2026-01-24 | Reading && Thesis

Goal: Read Seminal Papers in Interpretability | Propose Master's Thesis

Summary: Deep dive into Tensor Products used in Mathematical Framework for Transformers | Start Literature Review for Thesis

Work sessions

In	Out
10:40	16:30

Today is going to be a little bit weird! Travelling = No Wifi = No AI Assistance to understand papers. This will be super interesting :)

Work Session Goals

Potential Goals for work session

Don't fall asleep so I don't get jet lag
Read
A Mathematical Framework for Transformers (this is probably the most important one and the one that will take the longest)
Towards Monosemanticity
Scaling Monosemanticity
Transcoders Paper
Building and evaluating alignment auditing agents
Unfortunately can't do Toy Models of Superposition because I didn't save that paper
ACDC; probably better to program at a real desk and have internet connection (AI and pytorch docs)
Thank you emails (realized this is kind of hard without wifi)
Notes to family and friends (this is possible cuz it's just ink!)

Priorities and Timing

Notes
Write Thesis Proposal and Experiments
Read Interp literature

There's 7.5 hours left in the flight (wow time goes by fast)! I assume there will be a feeding time so -1 hour + 30 mins of breakat least somewhere in between 6 hours now

Quick Jot of Common Experimental Methods in Interpretability

Circuits

Attention (QK-OV) Circuits; Path Patching
Attribution Graphs; use either Cross Layer Transcoders (CLTs) or per-layer Transcoders

Sparsifying Methods

Linear Methods

Steering Vectors: Assume that an activation (let's say in the residual stream) $h$ can be composed of steering vector $v$, on-or-off features $v$ is a vector of all 1's or -1's, and noise $\epsilon$ such that

$$h = z \cdot w + \epsilon$

TODO: is v all 1's or all -1'2 with shape d_model if for residual? Does w need to be sparse?

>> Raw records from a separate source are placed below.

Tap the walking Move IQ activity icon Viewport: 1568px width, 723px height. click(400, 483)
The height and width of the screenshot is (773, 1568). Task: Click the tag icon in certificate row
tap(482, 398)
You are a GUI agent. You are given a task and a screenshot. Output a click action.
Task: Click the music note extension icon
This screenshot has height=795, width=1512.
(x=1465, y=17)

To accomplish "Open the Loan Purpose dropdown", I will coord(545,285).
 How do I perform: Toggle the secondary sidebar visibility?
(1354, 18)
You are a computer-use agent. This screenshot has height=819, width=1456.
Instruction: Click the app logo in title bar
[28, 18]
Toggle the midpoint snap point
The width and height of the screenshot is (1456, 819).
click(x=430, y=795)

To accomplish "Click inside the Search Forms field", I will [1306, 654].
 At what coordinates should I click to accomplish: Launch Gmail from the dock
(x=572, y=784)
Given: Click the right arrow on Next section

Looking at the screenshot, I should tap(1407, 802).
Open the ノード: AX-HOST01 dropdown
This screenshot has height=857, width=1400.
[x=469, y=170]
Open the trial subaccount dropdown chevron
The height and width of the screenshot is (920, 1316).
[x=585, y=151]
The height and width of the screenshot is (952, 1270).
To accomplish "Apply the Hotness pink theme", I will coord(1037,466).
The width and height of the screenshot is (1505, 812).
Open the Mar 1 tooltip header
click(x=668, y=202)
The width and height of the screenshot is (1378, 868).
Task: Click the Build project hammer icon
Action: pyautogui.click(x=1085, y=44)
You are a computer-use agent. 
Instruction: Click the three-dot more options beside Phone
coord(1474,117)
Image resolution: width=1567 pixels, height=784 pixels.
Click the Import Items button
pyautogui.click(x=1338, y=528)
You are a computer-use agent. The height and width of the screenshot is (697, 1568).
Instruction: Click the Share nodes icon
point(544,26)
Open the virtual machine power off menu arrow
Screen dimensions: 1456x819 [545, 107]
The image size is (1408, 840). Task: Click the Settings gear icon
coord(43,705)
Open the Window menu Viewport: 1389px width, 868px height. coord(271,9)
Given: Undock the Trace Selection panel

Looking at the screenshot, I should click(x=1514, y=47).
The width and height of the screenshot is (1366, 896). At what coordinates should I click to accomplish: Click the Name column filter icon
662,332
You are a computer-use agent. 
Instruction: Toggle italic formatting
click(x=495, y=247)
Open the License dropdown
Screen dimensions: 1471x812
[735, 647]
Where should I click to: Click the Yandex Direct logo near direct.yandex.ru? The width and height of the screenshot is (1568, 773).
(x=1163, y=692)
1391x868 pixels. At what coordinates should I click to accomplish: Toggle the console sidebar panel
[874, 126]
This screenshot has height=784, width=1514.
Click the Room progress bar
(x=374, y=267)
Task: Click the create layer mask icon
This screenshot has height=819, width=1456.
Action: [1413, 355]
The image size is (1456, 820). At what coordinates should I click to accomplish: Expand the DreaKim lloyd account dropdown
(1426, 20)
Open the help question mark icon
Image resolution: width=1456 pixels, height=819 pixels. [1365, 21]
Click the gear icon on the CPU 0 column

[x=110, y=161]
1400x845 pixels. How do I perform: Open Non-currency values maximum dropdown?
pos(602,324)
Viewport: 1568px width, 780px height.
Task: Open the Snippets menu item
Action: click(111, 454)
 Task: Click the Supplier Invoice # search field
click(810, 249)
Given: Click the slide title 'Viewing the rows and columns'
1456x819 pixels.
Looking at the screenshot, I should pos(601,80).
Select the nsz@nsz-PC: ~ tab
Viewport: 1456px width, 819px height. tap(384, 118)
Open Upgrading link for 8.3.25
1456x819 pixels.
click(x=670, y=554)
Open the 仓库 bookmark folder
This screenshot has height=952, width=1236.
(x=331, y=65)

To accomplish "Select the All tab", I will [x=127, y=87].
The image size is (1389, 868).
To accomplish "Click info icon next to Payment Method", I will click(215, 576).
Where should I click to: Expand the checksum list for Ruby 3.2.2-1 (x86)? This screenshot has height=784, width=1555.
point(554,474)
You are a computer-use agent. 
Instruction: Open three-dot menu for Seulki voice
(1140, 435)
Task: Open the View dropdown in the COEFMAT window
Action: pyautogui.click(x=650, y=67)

I don't think so
Linear Probe: $y hat = \sigma (v \cdot x + b)$
TODO: does
LoRA Adaptors (not too much work on interpreting LoRA adaptors to my knowledge since it comes from a training efficiency motivation): For each weight matrix in the model, learn a lower rank (usually 2-16) A and B matrix to add:

Given a weight matrix $W \in \mathbb{R}^{d1 \times d2}$ and matrices $A \in \mathbb{R}^{d1 \times R}$, $B \in \mathbb{R}^{R \times d2}$, compute the transformation of vector $x \in \mathbb{R}^{d1}$ as:

\[x' = (xW + (xA)B)^\top\]

Sparse MLP Methods

Sparse Autoencoder (an MLP with an overcomplete[8x, 16x, 32x] up projection space with an L1 penalty) meant to reconstruct activations (can be anywhere; commonly residual stream, MLP activations)
Transcoders: map $MLP_{in}$ to $MLP_{out}$ with a sparse up_projection

Levels of Abstraction

Attention Circuits
Feature Graphs (subgraph of Attribution Graphs)
Neurons (problematic because polysemantic)
Attention Head / MLP